Im übrigen ist der Brief als Ortsbrief innerhalb Halle mit 10 Pfg. ausreichend frankiert. Statt der Ortsbezeichnung hat der Absender "Hier" geschrieben, was in den Zeiten vor der Postautomatisierung und Briefzentren noch funktionierte, wenn auch damals nicht mehr der Vorschrift entsprechend.

Der zweite Brief gibt schon mehr Rätsel auf. Die Anschrift "Hennig, 85-17, Nr. 9, 8020 Dresden" ist schon ungewöhnlich. Vielleicht handelt es sich um ein Studentenwohnheim? Auf jeden Fall konnte die Postzustellung in Dresden damit nichts anfangen und hat das Teil wieder Richtung Heimat zurück befördert. Auch hier fehlt der Absender, also hat man das Absendepostamt mit den weiteren Recherchen betraut. Die Dresdner waren etwas schreibfaul und der Pfeil auf den Poststempel sollte ausdrücken: "zurück an BPA Halle 4005". Dort ist der Brief einen Tag später auch tatsächlich gelandet, wie der Eingangsstempel auf der Rückseite zeigt. In der DDR war E+1 die Regel, manchmal sogar E+0 bei Ortsbriefe, wenn man die in einen Briefkasten mit Frühleerung eingeworfen hatte.

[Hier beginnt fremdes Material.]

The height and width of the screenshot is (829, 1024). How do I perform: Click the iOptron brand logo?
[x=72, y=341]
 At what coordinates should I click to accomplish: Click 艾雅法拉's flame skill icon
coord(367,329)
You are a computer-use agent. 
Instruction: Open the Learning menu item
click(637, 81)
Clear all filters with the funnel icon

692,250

Die Hallenser standen wieder vor dem Problem, den Absender zu ermitteln. Immerhin war der auf dem Briefbogen angegeben und wurde vom Postler in Rot vermerkt. Auch hier wurde nicht einfach das Geld unterschlagen, sondern fein säuberlich vermerkt. Bei dieser Gelegenheit hat aber die Post noch darauf hingewiesen, dass die Sendung gegen die gesetzlichen Bestimmungen der DDR verstösst. Im übrigen hat die Stasi nicht so auffällig gearbeitet und keine Spuren in Form von Aufklebern oder gar Unterschriften auf dem Poststück hinterlassen. Hier wurde diskret mit Wasserdampf gearbeitet. Falls das doch nicht so unauffällig geklappt hat, hatte man bei der Stasi auch Briefmarken und Poststempel vorrätig, um das "Missgeschick" zu vertuschen.

Summa, summarum, schöne Belege, auch wenn ich sie anders interpretiere.

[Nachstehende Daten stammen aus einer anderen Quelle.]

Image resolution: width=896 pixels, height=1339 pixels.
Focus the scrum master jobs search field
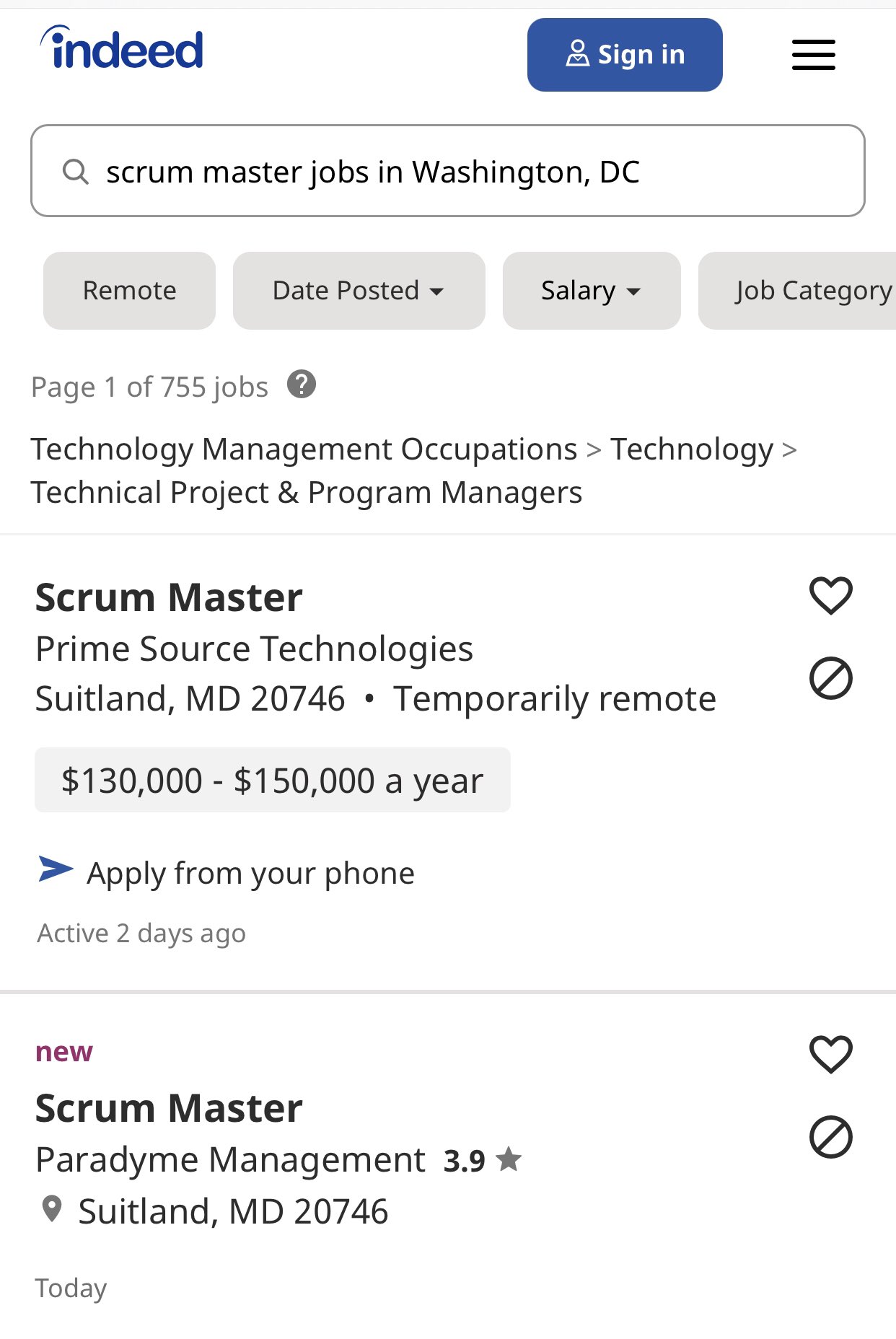coord(447,171)
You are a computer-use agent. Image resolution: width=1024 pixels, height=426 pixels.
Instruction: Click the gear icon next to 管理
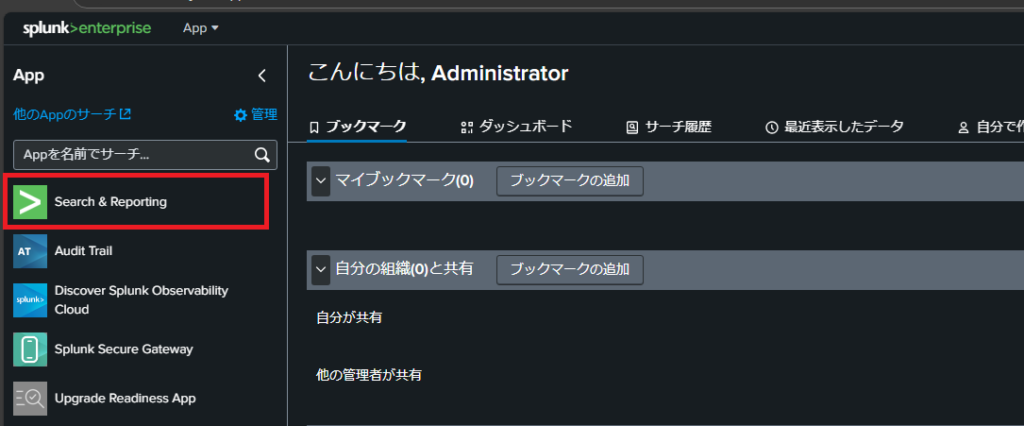pyautogui.click(x=240, y=115)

Nebenbei zum Thema Geld im Briefumschlag: Nach der Privatisierung der Post werden solche Dinge nicht mehr durch Gesetze, sondern durch AGBs geregelt. Auch die Deutsche Post AG verbietet den Versand von Geld in Briefsendungen. Wer es trotzdem macht, bekommt beim Verlust eines Einschreibens keine Ersatzleistung. Am besten, man erinnert sich in solchen Fällen einfach nicht mehr daran, dass man Geld beigelegt hatte. Dann gibt es wenigstens 25 Euro plus das verklebte Porto.